Cependant, au bout de quelques semaines l’eau douce commença à manquer. Déjà, ils ne l’utilisaient plus que pour épancher leur soif, et il n’était pas tombé une goutte de pluie depuis de trop longs jours. Avoir fait tout ce chemin pour être revenu dans le désert originel ! Japhet en vint presque à prier qu’il pleuve enfin, lui qui pourtant, n’avait jamais fréquenté ces groupes qui implorent d’hypothétiques êtres supérieurs.

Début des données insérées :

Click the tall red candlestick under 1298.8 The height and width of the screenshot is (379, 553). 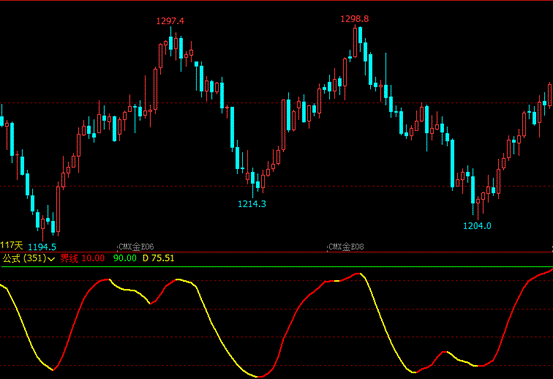pos(355,42)
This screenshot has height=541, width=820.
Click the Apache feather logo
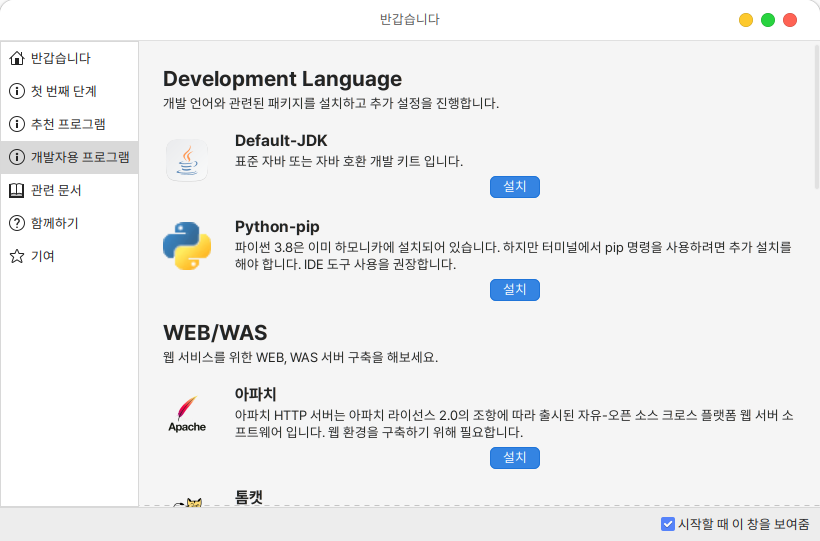[x=187, y=413]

Une nuit, endormi à la barre de son navire, il fut sorti de son sommeil par d’étranges cris, comme ceux d’animaux légendaires dont on parlait dans les tavernes du port. Il réveilla à son tour Adana afin qu’elle puisse, elle aussi, voir ce vaisseau gigantesque qui brillait sous la lune. Il était plus grand que tous les bateaux qu’ils avaient jamais vu, plus grand que le village et même plus grand que la colline où Japhet avait passé sa jeunesse. C’était pourtant bien un bateau, mais si grand qu’il aurait fallu des heures pour l’arpenter de la poupe à la proue. Combien de forêts de chênes géants avaient dû être nécessaire pour bâtir un tel monument ? Combien de maîtres charpentiers avaient donné de leur vie pour une telle prouesse ? Mais déjà le navire s’éloignait et, avec lui, les hurlements, rugissements et caquètements qui en émanaient. De gros nuages obscurcirent la lune et l’étrange vision disparut dans la nuit.

Quelques gouttes tombèrent sur le pont. L’odeur du cèdre se répandit. Et la pluie arriva.

Japhet sourit. Il se rassit à la barre, rentra un peu la tête dans les épaules. Maintenant, il savait.